Il fait remarquer que beaucoup a déjà été fait pour renforcer la position de l’île Maurice en tant que plaque tournante privilégiée pour conduire les affaires de l’Inde et d’autres juridictions vers l’Afrique. Cependant, pour consolider cette position, Maurice doit développer une communauté d’experts et de conseillers en entrepreneuriat qui connaissent parfaitement l’Afrique et qui sont dignes de confiance. Il faut aussi encourager l’expérimentation, l’innovation et la créativité par une réglementation souple et un soutien institutionnel à ses propres entrepreneurs.

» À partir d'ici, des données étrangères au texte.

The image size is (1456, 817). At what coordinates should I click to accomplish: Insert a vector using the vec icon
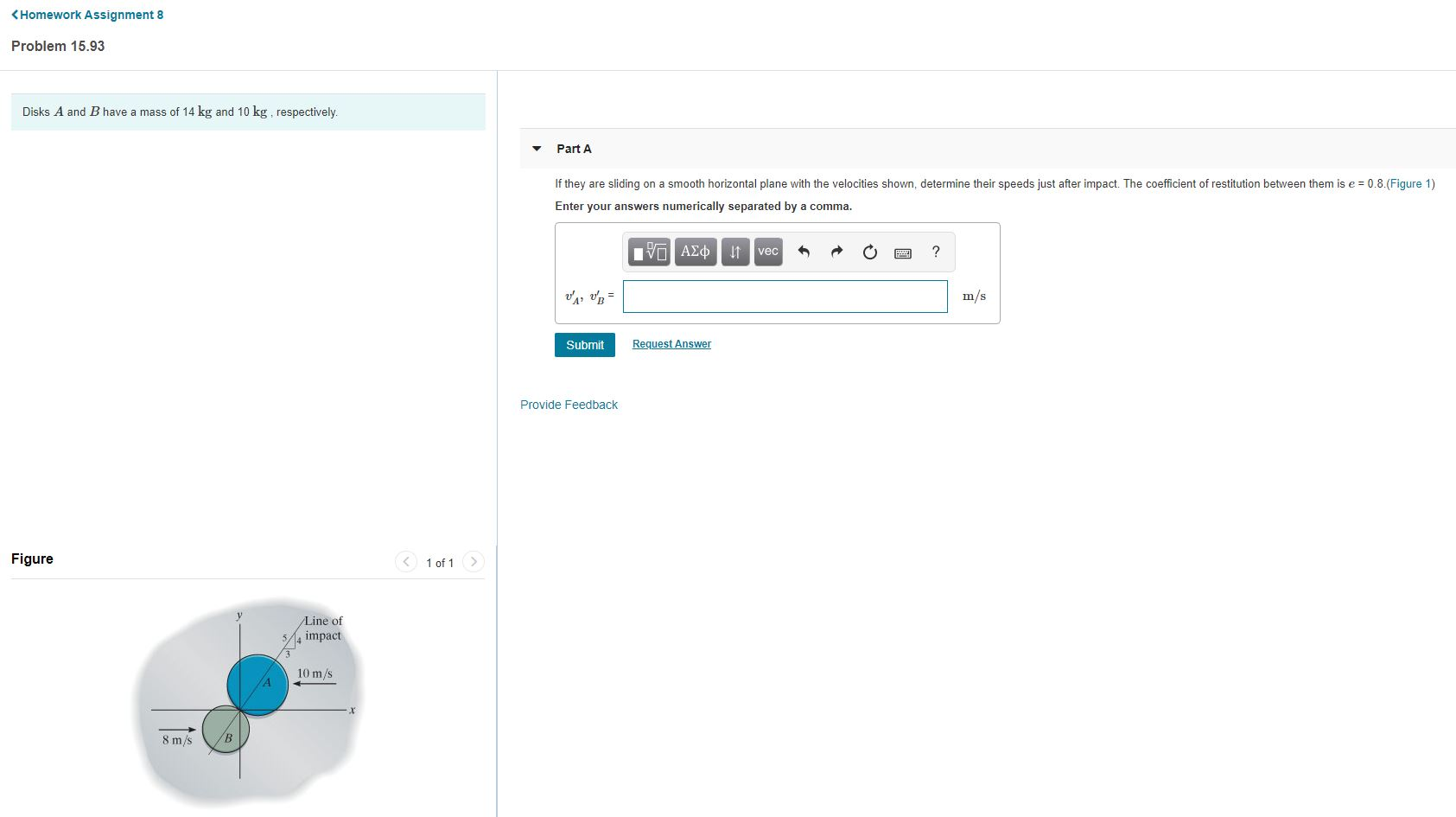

«Je suis d’avis que Maurice doit également ancrer les investisseurs transfrontaliers avec des fonds d’amorçage et un soutien au développement de projets. Le pays doit aussi accroître sa visibilité au niveau mondial grâce à des campagnes de promotion spécifiques. D’un autre côté, il faut rassurer les investisseurs institutionnels, les Development Finance Institutions (DFI) et les fonds souverains, entre autres, par des interactions régulières à haut niveau avec le gouvernement. Finalement, nous devons accroître les échanges avec le continent africain, tant au niveau du secteur privé que du secteur public à Maurice», observe Kevin Bessoondyal.

Shameel Rumjaun rappelle que Maurice devient de plus en plus une destination de choix pour les entreprises qui veulent mettre en place une plateforme de négoce ou de centrale d’achats pour desservir le continent africain, notamment en raison de l’absence de contrôle des changes et le libre flux de capitaux, l’accès facile aux devises étrangères fortes (USD, EURO, Yuan, etc.) et un écosystème bancaire fiable et sécurisé. La zone de libre-échange continentale africaine présente ainsi une opportunité extraordinaire pour le secteur financier mauricien afin d’attirer la mise en place de centrale d’achats ou de plateformes de négoce pour les entreprises internationales qui voudront bénéficier des avantages de cette nouvelle opportunité.

Capital-investissement

Malgré des levées de fonds erratiques et des conditions de risque et de croissance volatiles, illustrées par les événements géopolitiques mondiaux actuels, les tendances à long terme du marché du private equity en Afrique sont restées constantes. Cette augmentation constante de l’activité des transactions de private equity en Afrique a-t-elle des implications particulièrement positives pour notre juridiction ? Peut-on s’attendre à une augmentation du nombre de nouvelles transactions africaines à mettre en place et à être structurées à Maurice ?

«Le capital-investissement restera la principale forme d’investissement en Afrique dans un avenir prévisible compte tenu des besoins d’investissement en Afrique. Ces dernières années, nous avons observé une forte croissance dans les secteurs des biens de consommation et des services financiers, soutenue par la croissance d’une classe moyenne émergente. Les secteurs de la santé, de l’éducation et de l’agriculture restent également des secteurs d’investissement solides et de bonnes cibles pour les investisseurs privés. En outre, le déficit d’infrastructures de l’Afrique – estimé entre 130 et 170 milliards de dollars par la Banque africaine de développement – représente une opportunité significative pour les investisseurs directs. Enfin, la technologie suscite un grand intérêt, le financement des start-up technologiques ayant récemment augmenté de plus de 51 %», explique Kevin Bessoondyal.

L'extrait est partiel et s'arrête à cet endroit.